### YOUR ASSIGNMENT
With the records below as your source, retype each line exactly from the top down to the line that contains "Click the IMDb", and include that line.

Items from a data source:
* * * *
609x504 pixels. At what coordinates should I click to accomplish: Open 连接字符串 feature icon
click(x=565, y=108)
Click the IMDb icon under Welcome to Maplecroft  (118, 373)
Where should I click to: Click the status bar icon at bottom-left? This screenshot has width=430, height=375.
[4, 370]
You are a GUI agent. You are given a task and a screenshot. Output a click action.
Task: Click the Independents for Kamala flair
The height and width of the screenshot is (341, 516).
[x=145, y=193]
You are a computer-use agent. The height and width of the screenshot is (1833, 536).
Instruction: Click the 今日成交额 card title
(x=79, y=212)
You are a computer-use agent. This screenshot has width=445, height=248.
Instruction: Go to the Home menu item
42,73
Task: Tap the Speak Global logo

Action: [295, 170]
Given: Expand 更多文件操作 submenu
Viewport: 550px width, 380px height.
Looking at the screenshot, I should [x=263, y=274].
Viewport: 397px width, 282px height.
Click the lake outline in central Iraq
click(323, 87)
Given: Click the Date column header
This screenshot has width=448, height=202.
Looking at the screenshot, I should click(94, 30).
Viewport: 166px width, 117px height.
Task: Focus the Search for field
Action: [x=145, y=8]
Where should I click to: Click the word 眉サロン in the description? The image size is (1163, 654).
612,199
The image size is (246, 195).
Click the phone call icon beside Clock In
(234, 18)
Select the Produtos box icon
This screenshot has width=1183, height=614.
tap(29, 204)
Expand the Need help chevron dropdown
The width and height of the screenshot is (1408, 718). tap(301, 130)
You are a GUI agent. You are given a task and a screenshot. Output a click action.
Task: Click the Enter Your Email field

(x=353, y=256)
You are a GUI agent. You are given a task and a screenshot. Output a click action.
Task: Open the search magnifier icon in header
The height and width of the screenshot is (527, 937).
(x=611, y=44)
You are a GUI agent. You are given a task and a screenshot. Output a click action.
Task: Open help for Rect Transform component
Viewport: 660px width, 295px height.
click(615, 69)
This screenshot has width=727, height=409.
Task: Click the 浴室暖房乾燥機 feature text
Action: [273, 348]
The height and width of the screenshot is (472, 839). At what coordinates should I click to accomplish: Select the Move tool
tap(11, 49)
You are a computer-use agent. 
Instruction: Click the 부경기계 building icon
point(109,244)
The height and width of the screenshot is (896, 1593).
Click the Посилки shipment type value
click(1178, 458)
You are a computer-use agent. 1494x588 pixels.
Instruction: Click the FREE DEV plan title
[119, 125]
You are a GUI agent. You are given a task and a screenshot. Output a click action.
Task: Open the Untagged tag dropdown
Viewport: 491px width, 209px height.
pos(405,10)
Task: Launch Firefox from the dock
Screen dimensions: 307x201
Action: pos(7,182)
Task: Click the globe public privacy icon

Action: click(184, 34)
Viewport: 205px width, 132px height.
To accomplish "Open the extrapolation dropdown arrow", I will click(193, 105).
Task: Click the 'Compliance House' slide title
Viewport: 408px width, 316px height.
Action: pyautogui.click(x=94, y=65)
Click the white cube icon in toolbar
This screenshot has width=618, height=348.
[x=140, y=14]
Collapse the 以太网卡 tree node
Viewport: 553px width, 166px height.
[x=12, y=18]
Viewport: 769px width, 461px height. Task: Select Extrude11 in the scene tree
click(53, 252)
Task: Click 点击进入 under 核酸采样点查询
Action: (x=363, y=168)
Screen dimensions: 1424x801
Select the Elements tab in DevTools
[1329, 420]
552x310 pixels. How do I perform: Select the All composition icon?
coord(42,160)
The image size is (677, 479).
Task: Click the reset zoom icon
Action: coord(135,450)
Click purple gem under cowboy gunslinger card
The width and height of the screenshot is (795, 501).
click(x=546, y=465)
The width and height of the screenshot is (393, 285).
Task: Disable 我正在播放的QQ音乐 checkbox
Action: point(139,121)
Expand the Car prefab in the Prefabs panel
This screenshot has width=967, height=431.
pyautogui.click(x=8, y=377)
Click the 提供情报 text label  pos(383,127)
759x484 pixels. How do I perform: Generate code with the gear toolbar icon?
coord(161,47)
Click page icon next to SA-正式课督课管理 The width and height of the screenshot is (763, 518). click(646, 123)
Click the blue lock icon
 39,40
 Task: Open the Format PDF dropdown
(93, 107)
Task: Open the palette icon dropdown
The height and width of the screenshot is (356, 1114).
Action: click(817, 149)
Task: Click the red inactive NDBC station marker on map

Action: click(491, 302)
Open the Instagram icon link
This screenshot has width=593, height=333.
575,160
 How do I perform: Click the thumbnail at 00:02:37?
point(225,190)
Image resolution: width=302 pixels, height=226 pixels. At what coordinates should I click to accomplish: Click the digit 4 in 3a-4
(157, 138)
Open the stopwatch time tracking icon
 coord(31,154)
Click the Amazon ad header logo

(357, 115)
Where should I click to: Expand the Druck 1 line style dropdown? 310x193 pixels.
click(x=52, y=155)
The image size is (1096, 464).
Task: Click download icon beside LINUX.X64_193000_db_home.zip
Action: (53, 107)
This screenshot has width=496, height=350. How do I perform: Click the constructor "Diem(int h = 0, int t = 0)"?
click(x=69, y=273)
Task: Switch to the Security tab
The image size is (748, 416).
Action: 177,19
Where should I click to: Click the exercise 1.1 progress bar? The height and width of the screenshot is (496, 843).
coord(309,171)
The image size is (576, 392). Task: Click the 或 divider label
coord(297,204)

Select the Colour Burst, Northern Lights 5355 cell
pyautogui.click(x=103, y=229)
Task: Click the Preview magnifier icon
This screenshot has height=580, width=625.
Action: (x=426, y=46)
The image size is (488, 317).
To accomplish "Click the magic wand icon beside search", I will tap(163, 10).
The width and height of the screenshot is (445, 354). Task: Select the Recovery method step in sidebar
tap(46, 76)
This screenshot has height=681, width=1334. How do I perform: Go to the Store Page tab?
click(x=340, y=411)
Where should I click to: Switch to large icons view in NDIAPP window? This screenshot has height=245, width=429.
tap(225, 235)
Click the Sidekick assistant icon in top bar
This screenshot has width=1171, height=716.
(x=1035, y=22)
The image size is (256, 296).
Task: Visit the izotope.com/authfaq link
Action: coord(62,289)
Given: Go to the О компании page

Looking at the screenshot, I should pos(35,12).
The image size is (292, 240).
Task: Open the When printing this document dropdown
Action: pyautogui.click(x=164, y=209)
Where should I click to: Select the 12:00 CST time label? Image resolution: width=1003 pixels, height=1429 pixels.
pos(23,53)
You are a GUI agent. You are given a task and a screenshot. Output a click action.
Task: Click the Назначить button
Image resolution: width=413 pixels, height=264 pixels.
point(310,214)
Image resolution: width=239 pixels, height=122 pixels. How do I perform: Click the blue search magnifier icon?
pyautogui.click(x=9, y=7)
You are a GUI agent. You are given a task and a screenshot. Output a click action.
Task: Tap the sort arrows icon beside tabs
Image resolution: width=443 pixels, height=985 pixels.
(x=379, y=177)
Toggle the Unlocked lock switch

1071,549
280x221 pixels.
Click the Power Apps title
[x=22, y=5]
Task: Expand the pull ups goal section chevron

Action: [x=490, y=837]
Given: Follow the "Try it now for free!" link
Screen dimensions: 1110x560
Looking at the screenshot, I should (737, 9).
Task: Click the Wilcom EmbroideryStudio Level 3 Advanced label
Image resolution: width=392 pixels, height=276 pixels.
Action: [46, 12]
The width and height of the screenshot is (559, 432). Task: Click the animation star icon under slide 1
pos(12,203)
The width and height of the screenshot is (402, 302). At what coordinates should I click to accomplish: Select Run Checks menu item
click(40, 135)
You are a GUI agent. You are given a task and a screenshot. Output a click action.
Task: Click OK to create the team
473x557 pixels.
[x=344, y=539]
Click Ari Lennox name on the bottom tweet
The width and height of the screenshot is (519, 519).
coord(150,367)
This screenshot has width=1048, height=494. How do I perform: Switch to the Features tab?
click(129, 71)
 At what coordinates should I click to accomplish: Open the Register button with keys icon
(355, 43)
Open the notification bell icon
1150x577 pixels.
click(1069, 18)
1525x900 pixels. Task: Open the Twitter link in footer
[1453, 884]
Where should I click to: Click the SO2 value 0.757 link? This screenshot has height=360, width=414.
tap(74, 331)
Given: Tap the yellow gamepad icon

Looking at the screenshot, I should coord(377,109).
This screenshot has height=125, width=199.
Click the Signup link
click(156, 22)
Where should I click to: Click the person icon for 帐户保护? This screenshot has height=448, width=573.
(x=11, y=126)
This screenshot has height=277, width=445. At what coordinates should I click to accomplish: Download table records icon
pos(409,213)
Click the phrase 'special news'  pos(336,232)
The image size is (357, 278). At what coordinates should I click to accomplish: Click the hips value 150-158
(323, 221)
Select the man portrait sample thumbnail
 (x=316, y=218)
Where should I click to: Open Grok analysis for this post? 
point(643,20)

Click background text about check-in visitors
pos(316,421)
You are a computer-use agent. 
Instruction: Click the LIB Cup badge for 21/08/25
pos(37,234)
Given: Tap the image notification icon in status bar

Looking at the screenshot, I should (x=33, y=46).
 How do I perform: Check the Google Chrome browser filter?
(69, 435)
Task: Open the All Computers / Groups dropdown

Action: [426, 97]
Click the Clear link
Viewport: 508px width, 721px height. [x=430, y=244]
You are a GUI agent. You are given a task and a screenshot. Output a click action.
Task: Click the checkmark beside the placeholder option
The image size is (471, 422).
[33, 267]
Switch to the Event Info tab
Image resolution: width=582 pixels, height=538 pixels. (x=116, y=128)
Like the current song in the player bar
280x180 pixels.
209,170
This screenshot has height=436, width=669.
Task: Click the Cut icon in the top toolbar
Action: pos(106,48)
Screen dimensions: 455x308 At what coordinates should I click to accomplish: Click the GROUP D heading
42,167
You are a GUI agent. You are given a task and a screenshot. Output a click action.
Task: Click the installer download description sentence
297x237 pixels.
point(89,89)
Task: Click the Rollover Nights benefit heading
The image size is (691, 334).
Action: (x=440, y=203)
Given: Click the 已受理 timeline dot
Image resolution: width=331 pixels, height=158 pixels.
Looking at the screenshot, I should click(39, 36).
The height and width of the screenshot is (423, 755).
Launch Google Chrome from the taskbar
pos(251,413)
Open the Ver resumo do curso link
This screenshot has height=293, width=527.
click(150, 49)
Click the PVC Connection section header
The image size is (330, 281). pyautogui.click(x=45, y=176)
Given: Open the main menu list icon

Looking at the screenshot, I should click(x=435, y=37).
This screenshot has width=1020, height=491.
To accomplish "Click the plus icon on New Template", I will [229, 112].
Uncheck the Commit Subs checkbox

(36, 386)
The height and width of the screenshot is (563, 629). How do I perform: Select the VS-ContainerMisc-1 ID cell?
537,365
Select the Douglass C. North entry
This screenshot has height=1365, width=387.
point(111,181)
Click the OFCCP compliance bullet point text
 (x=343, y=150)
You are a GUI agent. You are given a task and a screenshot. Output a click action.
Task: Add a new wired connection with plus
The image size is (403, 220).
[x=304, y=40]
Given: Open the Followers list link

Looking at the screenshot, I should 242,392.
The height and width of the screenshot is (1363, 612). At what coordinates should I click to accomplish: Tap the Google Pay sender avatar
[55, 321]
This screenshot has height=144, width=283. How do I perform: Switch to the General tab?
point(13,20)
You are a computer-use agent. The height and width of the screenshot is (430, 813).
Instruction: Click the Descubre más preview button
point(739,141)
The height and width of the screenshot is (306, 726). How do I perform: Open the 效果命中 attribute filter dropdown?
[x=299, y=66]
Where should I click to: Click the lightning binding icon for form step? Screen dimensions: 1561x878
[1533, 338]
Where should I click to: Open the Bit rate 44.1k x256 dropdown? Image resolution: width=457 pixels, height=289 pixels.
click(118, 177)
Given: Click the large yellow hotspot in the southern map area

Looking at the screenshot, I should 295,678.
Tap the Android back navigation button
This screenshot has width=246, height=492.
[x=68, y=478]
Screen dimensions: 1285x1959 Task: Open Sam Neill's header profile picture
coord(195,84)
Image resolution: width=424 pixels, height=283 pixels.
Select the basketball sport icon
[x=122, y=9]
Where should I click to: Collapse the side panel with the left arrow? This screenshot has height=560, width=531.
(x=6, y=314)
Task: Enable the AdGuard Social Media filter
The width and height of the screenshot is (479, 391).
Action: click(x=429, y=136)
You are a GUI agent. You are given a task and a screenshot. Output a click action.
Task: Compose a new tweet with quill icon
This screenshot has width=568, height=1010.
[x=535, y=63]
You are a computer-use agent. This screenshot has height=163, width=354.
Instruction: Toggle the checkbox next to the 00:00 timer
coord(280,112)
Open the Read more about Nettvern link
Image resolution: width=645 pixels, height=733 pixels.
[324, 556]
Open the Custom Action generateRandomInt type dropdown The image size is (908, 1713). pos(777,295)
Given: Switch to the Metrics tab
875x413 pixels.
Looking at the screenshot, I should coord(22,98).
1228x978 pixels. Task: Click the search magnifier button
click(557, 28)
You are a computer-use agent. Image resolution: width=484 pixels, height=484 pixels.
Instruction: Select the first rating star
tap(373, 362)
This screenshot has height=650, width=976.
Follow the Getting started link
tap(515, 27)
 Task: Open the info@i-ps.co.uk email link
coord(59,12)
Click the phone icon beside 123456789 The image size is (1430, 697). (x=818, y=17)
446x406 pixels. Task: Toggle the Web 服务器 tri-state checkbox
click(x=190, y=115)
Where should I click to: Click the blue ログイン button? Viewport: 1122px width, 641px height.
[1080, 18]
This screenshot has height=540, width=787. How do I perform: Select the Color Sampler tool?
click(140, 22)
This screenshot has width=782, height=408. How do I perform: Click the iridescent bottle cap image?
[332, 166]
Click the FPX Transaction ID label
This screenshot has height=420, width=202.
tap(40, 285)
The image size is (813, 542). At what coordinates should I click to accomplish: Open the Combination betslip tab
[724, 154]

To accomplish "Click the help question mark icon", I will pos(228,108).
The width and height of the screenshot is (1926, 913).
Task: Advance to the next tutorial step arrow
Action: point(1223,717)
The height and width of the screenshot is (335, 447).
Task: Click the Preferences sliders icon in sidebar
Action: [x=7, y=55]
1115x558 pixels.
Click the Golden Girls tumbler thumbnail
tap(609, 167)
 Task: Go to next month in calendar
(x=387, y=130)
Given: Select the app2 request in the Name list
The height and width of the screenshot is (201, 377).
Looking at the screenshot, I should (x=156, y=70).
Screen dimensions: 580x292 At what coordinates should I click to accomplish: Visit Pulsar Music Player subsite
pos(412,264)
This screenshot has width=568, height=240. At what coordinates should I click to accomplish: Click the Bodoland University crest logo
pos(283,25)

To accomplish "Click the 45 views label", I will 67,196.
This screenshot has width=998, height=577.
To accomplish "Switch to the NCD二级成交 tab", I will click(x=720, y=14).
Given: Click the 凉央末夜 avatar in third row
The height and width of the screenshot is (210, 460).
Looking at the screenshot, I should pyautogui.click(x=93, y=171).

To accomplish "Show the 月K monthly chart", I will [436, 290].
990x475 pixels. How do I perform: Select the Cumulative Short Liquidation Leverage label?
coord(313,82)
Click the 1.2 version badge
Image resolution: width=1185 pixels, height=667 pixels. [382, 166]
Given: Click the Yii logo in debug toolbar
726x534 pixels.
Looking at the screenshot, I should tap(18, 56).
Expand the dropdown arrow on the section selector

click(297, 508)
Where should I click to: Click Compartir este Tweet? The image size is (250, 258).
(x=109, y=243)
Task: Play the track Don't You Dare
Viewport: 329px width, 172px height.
* * * *
### EXPECTED ANSWER
609x504 pixels. At what coordinates should I click to accomplish: Open 连接字符串 feature icon
click(x=565, y=108)
Click the IMDb icon under Welcome to Maplecroft  (118, 373)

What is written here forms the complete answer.